* SUPPLIED INFORMATION:
==============================
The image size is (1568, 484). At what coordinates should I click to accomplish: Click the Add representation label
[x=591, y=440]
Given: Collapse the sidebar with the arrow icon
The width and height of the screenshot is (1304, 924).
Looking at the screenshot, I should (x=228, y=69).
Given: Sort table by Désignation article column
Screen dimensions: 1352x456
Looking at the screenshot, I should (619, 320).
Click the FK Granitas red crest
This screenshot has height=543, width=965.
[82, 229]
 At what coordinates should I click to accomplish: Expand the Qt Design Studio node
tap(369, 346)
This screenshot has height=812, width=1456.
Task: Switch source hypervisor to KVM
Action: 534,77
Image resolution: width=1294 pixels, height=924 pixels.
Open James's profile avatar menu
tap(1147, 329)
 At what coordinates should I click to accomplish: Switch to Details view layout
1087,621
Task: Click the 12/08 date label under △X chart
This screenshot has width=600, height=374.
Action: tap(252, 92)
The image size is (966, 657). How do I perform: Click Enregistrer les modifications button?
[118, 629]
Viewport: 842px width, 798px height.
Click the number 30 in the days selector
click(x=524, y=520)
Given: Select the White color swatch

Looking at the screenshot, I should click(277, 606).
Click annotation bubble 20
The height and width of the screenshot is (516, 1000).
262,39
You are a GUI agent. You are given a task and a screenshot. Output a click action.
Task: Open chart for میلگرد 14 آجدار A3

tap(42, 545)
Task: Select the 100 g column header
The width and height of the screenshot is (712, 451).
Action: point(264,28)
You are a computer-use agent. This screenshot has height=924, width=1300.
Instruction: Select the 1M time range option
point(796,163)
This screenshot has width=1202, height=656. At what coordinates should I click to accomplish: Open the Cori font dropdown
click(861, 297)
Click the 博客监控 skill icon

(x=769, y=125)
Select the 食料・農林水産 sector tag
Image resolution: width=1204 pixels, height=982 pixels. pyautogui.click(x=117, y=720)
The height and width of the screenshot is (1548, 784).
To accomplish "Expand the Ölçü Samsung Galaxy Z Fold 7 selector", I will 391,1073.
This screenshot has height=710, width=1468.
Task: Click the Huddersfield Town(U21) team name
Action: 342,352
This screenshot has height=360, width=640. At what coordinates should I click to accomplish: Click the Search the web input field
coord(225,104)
==============================
* REQUIRED WORK:
Swap "coordinates" for "position" everywhere in the entries above. Leave every other word unchanged.

* RESPONSE BELOW:
The image size is (1568, 484). At what position should I click to accomplish: Click the Add representation label
[x=591, y=440]
Given: Collapse the sidebar with the arrow icon
The width and height of the screenshot is (1304, 924).
Looking at the screenshot, I should (x=228, y=69).
Given: Sort table by Désignation article column
Screen dimensions: 1352x456
Looking at the screenshot, I should (619, 320).
Click the FK Granitas red crest
This screenshot has height=543, width=965.
[82, 229]
 At what position should I click to accomplish: Expand the Qt Design Studio node
tap(369, 346)
This screenshot has height=812, width=1456.
Task: Switch source hypervisor to KVM
Action: 534,77
Image resolution: width=1294 pixels, height=924 pixels.
Open James's profile avatar menu
tap(1147, 329)
 At what position should I click to accomplish: Switch to Details view layout
1087,621
Task: Click the 12/08 date label under △X chart
This screenshot has width=600, height=374.
Action: tap(252, 92)
The image size is (966, 657). How do I perform: Click Enregistrer les modifications button?
[118, 629]
Viewport: 842px width, 798px height.
Click the number 30 in the days selector
click(x=524, y=520)
Given: Select the White color swatch

Looking at the screenshot, I should click(277, 606).
Click annotation bubble 20
The height and width of the screenshot is (516, 1000).
262,39
You are a GUI agent. You are given a task and a screenshot. Output a click action.
Task: Open chart for میلگرد 14 آجدار A3

tap(42, 545)
Task: Select the 100 g column header
The width and height of the screenshot is (712, 451).
Action: point(264,28)
You are a computer-use agent. This screenshot has height=924, width=1300.
Instruction: Select the 1M time range option
point(796,163)
This screenshot has width=1202, height=656. At what position should I click to accomplish: Open the Cori font dropdown
click(861, 297)
Click the 博客监控 skill icon

(x=769, y=125)
Select the 食料・農林水産 sector tag
Image resolution: width=1204 pixels, height=982 pixels. pyautogui.click(x=117, y=720)
The height and width of the screenshot is (1548, 784).
To accomplish "Expand the Ölçü Samsung Galaxy Z Fold 7 selector", I will 391,1073.
This screenshot has height=710, width=1468.
Task: Click the Huddersfield Town(U21) team name
Action: 342,352
This screenshot has height=360, width=640. At what position should I click to accomplish: Click the Search the web input field
coord(225,104)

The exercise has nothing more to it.